No, you're not a bad person.

While I can't agree with them, I can accept the followers of ISIS having an ideology that is alternate to the West. In that respect, they are no different to Communists, Anarchists or the Amish. However, this is more akin to the book burning of the Nazis. I think any ideology stands on fairly shaky ground if it feels so threatened by alternative ideologies that it must remove any references to them. Vandalism always seems utterly pointless and mindless to me, especially when undertaken in such a ruthless manner to beautiful or venerable objects, but to anything that someone else has taken time to create. Civilisations rise and fall over time and ours will be no exception, but future historians are going to view these events in the way we view the sacking of Rome or the destruction of the Library of Alexandria.


----------



## thaddeus6th (Mar 8, 2015)

It's before my time, but I have heard comparisons of ISIS with the Khmer Rouge. 

It's very sad, but not surprising. Funnily enough, small antiquities aren't destroyed, they're sold on the international black market. The statues of Nimrud pre-date Islam by one and a half thousand years. 

At the same time, Boko Haram has pledged allegiance to ISIS. So, that's part of Libya, Syria, Iraq and Nigeria. Surprisingly, US public opinion is now, I believe, in favour of boots on the ground.


----------



## BAYLOR (Mar 8, 2015)

In Saudi Arabia the Wahhabist  religious authorities are systematically destroying the county's  cultural heritage because they fear it could lead to Idolatry.  The house of Muhammad's birth, the tombs of his companions all gone because of them.  ISIS follows that same mentality.


----------



## Gramm838 (Mar 8, 2015)

- **SOURCE MATERIAL**:
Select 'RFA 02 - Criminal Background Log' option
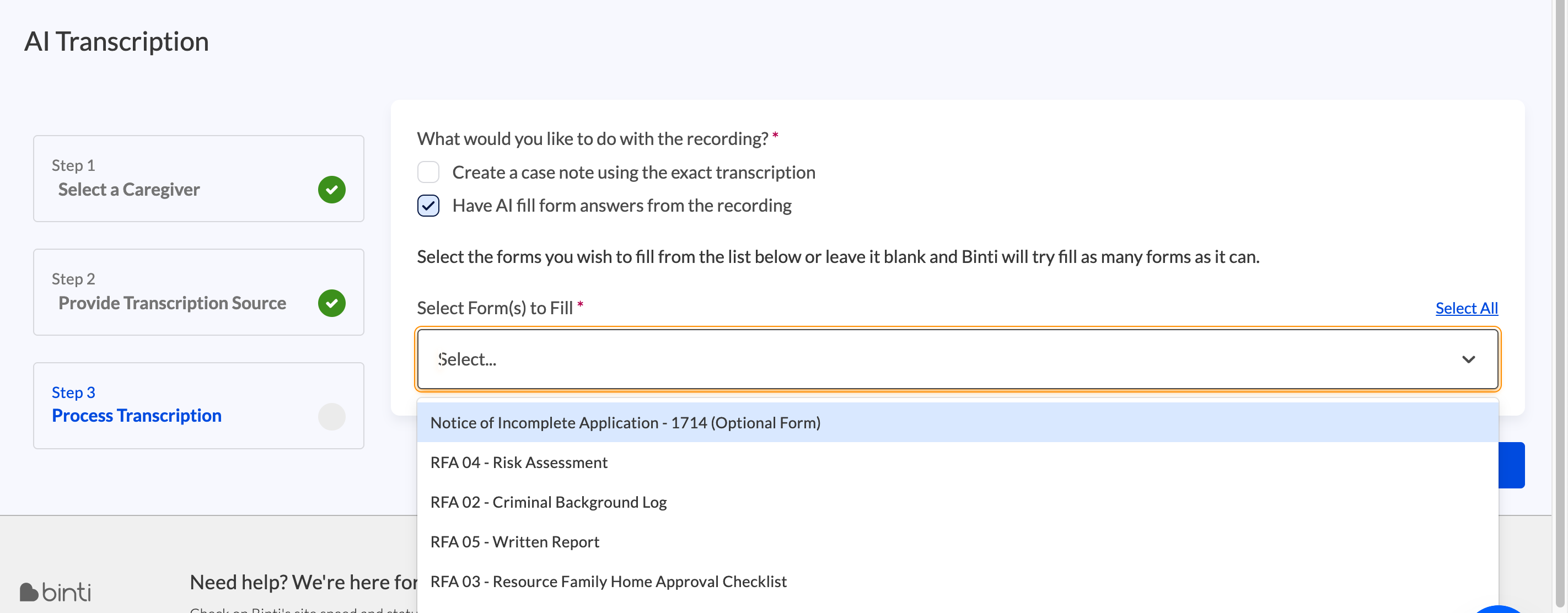 549,502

- **TASK TO CARRY OUT**:
In the forum thread about the destruction of antiquities, why are Saudi Arabia's Wahhabist religious authorities said to be destroying the country's cultural heritage? Answer in one to three sentences.

- **REPLY TO THE EXERCISE**:
They fear that the heritage could lead to idolatry. That is why sites such as the house where Muhammad was born and the tombs of his companions have been destroyed.